Valoris dégage un surplus mais ne crie pas victoire pour autant alors qu’elle compose toujours avec une dette de 37,9 M$.
Valoris dégage un surplus mais ne crie pas victoire pour autant alors qu’elle compose toujours avec une dette de 37,9 M$.

Valoris dégage un surplus de 870 493 $

L’année 2019 aura finalement amené son lot de bonnes nouvelles pour la régie intermunicipale Valoris. Le centre de valorisation des matières résiduelles est parvenu à dégager un excédent de 870 493 $. Le président Robert Roy prévient qu’il ne faut pas plaider pour des baisses de tarifs pour autant puisqu’il reste des défis à relever pour la régie.

« Les gens vont être tentés de dire que nous avons trop chargé en 2019, mais il reste du travail à faire », a dit M. Roy au C.A. de Valoris jeudi. Il fait référence au tarif imposé aux municipalités pour disposer de leurs déchets. Une hausse salée a fait passer le prix de 133 $ à 237 $ la tonne en 2019.

Graphique à l’appui, il mentionne qu’il faudra aplatir la courbe des dépenses anticipées dans les prochaines années. « Il faut engendrer des surplus avant le pic des dépenses qui est prévu pour 2022 et 2023. Il faut éviter d’arriver là et de devoir monter les prix à nouveau. Nous mettons en banque des sommes pour passer à travers », résume M. Roy.
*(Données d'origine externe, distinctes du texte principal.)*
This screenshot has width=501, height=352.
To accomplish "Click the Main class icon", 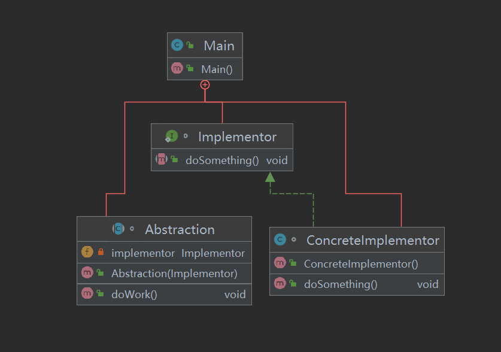I will pos(177,45).
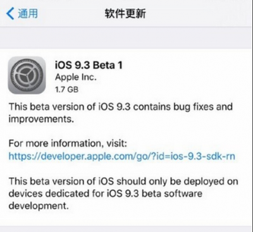This screenshot has height=232, width=253.
Task: Select the iOS 9.3 Beta 1 heading
Action: (89, 65)

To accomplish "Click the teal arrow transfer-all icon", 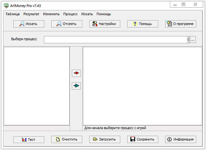I will click(x=76, y=86).
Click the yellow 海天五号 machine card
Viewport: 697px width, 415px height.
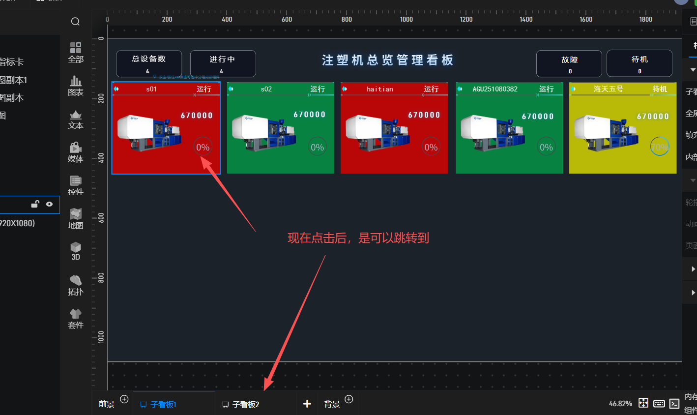point(622,128)
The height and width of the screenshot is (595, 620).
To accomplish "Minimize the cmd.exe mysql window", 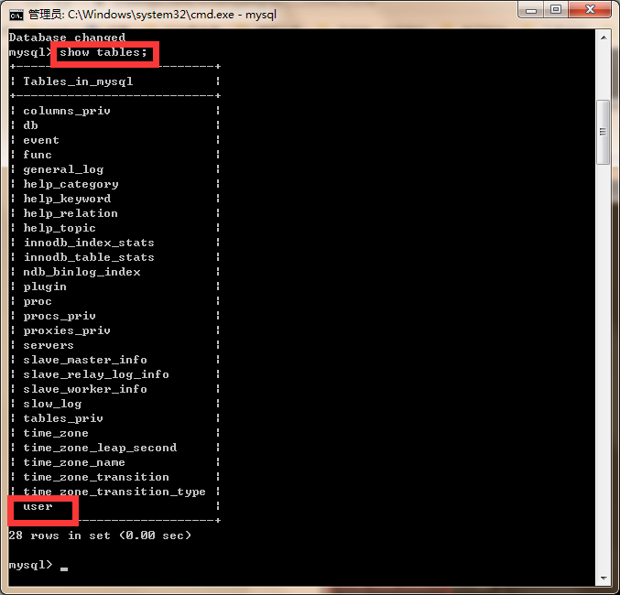I will pyautogui.click(x=531, y=10).
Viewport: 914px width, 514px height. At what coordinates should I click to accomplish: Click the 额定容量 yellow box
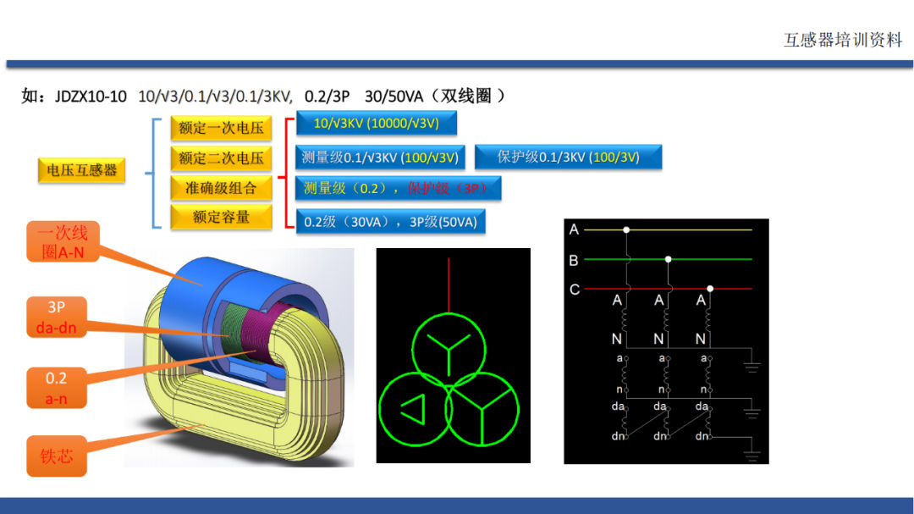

L’excédent budgétaire est attribuable à l’augmentation du tonnage des matières reçues, au report de certains travaux projetés et à une gestion rigoureuse des dépenses, selon l’organisation.

Dans le même sens, la dette de Valoris est réduite de 2,1 M$ et atteint maintenant 37 902 942 $. Des sommes ont été provisionnées pour deux litiges impliquant encore l’organisation.

Le maire de Sherbrooke, Steve Lussier, qui était président de Valoris l’an dernier, a indiqué que « les efforts demandés aux citoyens portent leurs fruits ».

Robert Roy a par ailleurs pris le temps de faire un suivi budgétaire au 31 mars en expliquant pourquoi certains postes de dépenses ont été plus sollicités que prévu et pourquoi certains revenus sont plus importants que ce qui était anticipé. Il note entre autres des employés trieurs qui ont dû être engagés, faisant grimper les salaires déboursés, mais qui ont permis de générer davantage de revenus. Il mentionne aussi des dépenses importantes en entretien de cinq camions vieillissants qui devront être remplacés bientôt.

Le transport de l’eau de lixiviat vers Sherbrooke a entraîné des dépenses supplémentaires de 31 000 $ en 2020.

D’ailleurs, le conseil d’administration de Valoris a donné des avis de règlement pour trois emprunts totalisant 14,2 M$, dont 6,1 M$ pour l’optimisation du traitement des eaux de lixiviat. Robert Roy s’est montré rassurant en indiquant que tous ces emprunts font partie de la planification financière de Valoris.

« Dans l’exercice budgétaire, nous avons adopté des projets nécessitant des règlements d’emprunt qui seront remboursés d’ici cinq à vingt ans. C’est prévu dans nos projections et dans notre plan de redressement. Même le remboursement de la dette a été prévu dans nos tarifs. En 2019, envoyer notre eau de lixiviation à l’extérieur nous a coûté près de 200 000 $. En plus, nous voulons réduire l’émission des gaz à effet de serre, donc le transport par camions de cette eau, je ne pense pas que c’est la meilleure chose. »

Les autres règlements d’emprunt concernent des travaux de correction au système de dépoussiérage et la construction d’une nouvelle cellule d’enfouissement de déchets. « Le processus pour la construction de cette cellule sera long, donc il faut commencer les démarches tout de suite. »

Valoris annonçait d’ailleurs jeudi avoir déposé au ministère de l’Environnement le rapport de l’étude d’impact sur l’environnement pour l’agrandissement de son lieu d’enfouissement technique. Le Ministère consultera maintenant les autres ministères impliqués dans le projet et Valoris pourrait devoir répondre à des préoccupations ou à des commentaires concernant sa démarche.

Enfin, Robert Roy a dévoilé le tonnage des matières résiduelles acheminées à Bury jusqu’à maintenant en 2020. Il note que huit des seize municipalités membres ont augmenté leur tonnage par rapport à la même période en 2019. « Nous vous demandons des efforts plus grands parce que vous aurez une facture plus importante à la fin de l’année. »

La municipalité d’Hampden présente le pire dossier avec 39 % plus de matières résiduelles en 2020. Scotstown, Chartierville, East Angus, La Patrie, Newport, Sherbrooke et Lingwick suivent dans l’ordre avec un tonnage plus important que l’an dernier.